Things and Flesh
Gregg’s new book is fresh and fearless in that she writes beautiful and unabashedly spiritual poems that are free of the didactic, doctrinal or pretentious. Hers is a spirituality laced with silence and reflection but articulate of a transcendent nature. In the poems, this approach often begins with abstract concepts or concerns such as modesty or imagination and ends with the specific connection to the real, such as harpoons and apple trees. She creates the sense of a communal God, one who exists outside the often inadequate aphorisms of quick-fix religion and well within the territory of the ancient eastern thinkers and the American Transcendentalists. In a poem titled Lovers the Size of God’s Hand she writes, “The waves breaking beside her/are as loud as the voice of God,/ and as strong as the stillness/by the well. One calls, here, here./ The other repeating, Yes, here.” Here she reveals the kind of connection and communication she creates between her God and the natural world. The tone and rhythm of her poems create a sense of quiet ritual, the carefully controlled word choices reminiscent of heartfelt prayer and the making of rites.

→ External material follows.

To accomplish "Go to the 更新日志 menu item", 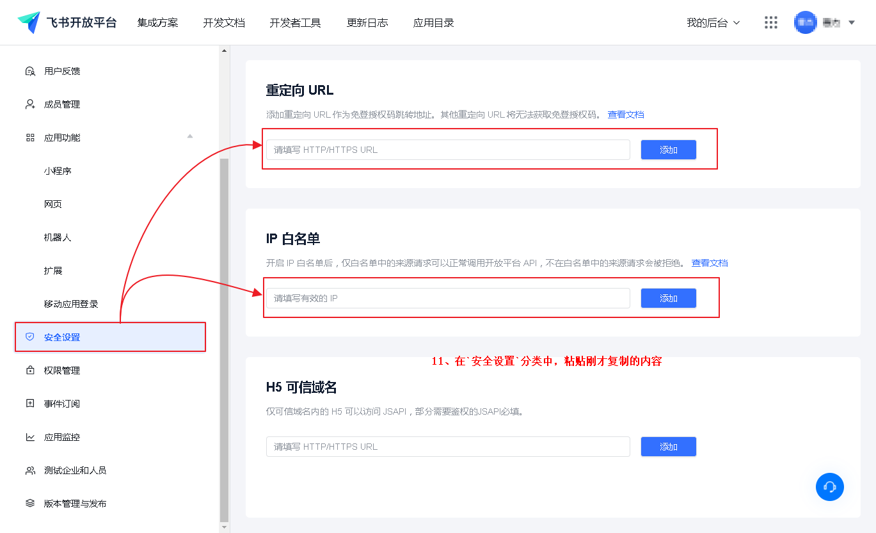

She is not, however, unrealistic or sentimental in her development of these themes. Lines like “Each time I think, it is here/that God lives. Right around here/ in this terrible, ruined place/with streets made desolate by neon …” show how she has linked her sense of the spiritual world to the harsh realities of urban landscapes. Readers will find a rich and varied text, full of surprising turns and a God fully connected to human concerns.